Resume the essay on the post-alphabetic Web from the point where it stops.

╭─ TEXT PASSAGE

The Post-Alphabetic Web
Abstract
“Post-alphabetic”
signals the evolution of Web content away from the paradigm of the print
document. Before the mid-1990s Web
content was commonly conceptualized as digitized versions of paper documents. The emergence of the post-alphabetic Web
recognizes that many Web pages now (1)
dynamically create content from distant sources, (2) modify language with
graphic elements, and (3) use non-print design strategies. This study proposes assessing the extent of
the post-alphabetic Web along these three dimensions. Empirical evidence of the post-alphabetic Web should spur new
avenues of information science research.
Introduction and Rationale
In the "late age of print" (Bolter, 1991),
the concepts and practices of paper documents continue to influence our
understanding of the major information utility of our age, the Internet and its
graphical component, the World Wide Web.
Conceptualizing Web pages as digitized paper documents is an example of
this influence. One convenient
implication of this conception is that legacy information retrieval methods are
directly transferable to the Web.
Recent Web technologies, however, have transformed
Web pages from containers of content to algorithmic producers of content. Since
the mid-1990s scripting and database technologies have dynamically augmented
static HTML content. Examples include
JavaScript “file include” methods and Active Server Pages database calls. These technologies have transformed Web
pages into mixtures of static content and remotely located “deep” (Sullivan,
August 2, 2000) content.
The discrepancy between the content hosted by a Web
page and the content presented by a Web page has been magnified by the “second-generation”

╰─
╭─ ITEMS

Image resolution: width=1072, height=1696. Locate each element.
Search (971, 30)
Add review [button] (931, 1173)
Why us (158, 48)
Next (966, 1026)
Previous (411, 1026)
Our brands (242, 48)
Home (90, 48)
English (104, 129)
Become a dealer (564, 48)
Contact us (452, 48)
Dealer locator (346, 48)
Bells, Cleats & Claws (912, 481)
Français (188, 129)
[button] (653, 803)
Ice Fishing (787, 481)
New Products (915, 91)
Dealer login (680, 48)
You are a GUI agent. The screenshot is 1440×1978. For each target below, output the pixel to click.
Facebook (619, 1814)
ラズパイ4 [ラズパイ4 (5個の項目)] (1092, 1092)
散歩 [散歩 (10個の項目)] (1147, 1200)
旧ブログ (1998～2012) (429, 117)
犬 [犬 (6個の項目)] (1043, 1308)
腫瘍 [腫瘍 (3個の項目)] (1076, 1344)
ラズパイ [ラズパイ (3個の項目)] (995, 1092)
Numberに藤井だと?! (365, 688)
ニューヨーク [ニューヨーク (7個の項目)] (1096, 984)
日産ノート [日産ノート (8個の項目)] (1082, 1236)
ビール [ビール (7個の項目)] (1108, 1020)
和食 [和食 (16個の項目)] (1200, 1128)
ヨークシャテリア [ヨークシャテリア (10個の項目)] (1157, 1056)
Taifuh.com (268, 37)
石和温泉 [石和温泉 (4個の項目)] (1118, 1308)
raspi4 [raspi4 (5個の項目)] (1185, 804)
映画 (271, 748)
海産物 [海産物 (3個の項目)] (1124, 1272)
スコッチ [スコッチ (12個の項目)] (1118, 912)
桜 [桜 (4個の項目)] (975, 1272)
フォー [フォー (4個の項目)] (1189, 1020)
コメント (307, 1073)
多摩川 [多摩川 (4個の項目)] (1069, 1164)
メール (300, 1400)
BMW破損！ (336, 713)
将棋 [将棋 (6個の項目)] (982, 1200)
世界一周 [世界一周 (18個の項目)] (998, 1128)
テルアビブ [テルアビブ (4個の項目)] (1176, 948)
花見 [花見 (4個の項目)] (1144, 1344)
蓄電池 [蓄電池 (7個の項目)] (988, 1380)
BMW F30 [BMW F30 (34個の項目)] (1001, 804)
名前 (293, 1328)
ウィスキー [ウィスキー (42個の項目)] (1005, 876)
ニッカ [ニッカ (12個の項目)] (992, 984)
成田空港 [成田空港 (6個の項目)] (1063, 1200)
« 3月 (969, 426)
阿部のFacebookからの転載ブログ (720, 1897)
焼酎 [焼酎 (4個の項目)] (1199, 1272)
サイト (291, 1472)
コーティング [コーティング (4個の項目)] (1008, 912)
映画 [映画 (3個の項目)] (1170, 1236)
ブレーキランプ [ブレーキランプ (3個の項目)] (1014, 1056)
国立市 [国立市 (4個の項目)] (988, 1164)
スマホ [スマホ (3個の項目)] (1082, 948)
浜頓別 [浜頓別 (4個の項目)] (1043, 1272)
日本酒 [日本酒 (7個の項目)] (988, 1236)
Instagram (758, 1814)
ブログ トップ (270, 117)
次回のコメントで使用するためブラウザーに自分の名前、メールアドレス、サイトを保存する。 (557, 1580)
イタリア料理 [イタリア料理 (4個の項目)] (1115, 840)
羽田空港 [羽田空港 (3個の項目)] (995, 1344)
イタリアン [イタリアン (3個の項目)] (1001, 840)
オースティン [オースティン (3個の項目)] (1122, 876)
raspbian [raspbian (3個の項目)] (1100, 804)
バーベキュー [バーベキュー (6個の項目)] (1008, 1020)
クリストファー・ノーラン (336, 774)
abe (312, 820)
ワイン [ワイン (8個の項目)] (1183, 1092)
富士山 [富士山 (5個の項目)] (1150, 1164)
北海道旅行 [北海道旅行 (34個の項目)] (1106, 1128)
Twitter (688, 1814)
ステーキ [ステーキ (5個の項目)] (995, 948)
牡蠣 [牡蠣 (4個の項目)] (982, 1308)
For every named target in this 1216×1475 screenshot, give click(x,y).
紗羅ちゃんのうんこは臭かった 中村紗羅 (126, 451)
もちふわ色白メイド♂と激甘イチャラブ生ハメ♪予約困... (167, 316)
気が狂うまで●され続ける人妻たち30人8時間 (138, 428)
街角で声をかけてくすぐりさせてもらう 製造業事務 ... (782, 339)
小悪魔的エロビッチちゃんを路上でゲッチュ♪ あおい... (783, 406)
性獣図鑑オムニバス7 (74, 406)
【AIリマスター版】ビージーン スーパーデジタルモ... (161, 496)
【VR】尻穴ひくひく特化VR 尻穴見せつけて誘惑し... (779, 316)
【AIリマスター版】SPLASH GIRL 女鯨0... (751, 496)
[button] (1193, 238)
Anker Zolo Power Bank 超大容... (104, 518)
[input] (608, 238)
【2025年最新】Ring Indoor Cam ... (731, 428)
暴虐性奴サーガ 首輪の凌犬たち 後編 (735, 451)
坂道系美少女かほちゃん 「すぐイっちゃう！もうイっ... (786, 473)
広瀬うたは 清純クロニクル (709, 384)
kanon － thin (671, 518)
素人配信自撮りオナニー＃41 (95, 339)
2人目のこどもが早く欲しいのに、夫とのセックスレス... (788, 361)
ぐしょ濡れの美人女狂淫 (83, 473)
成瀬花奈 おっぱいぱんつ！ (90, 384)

╰─

**SOLVED PROBLEM**.
Web revolution (Bosak and Bray, 1999).
Second-generation Web technologies are specially designed for a modular,
distributed Web environment where a heterogeneous group of consumers use
different technological platforms (e.g., PCs, television monitors, hand-held
devices). In this environment the most
efficient strategy is the separation of content from the specifics of a
particular presentation. The presentation
of digital content has become a factor of the client device, its capabilities,
scripts employed, stylesheets applied and cookies that express user
preferences. For example, a source of
Web content may abbreviate the content for a hand-held device, format the
content especially to accommodate a television monitor, and reserve certain
interactive content for PCs.
The technological contingency of a particular
presentation is transparent to end users who believe that they are viewing the
“whole,” “complete,” or “real” document.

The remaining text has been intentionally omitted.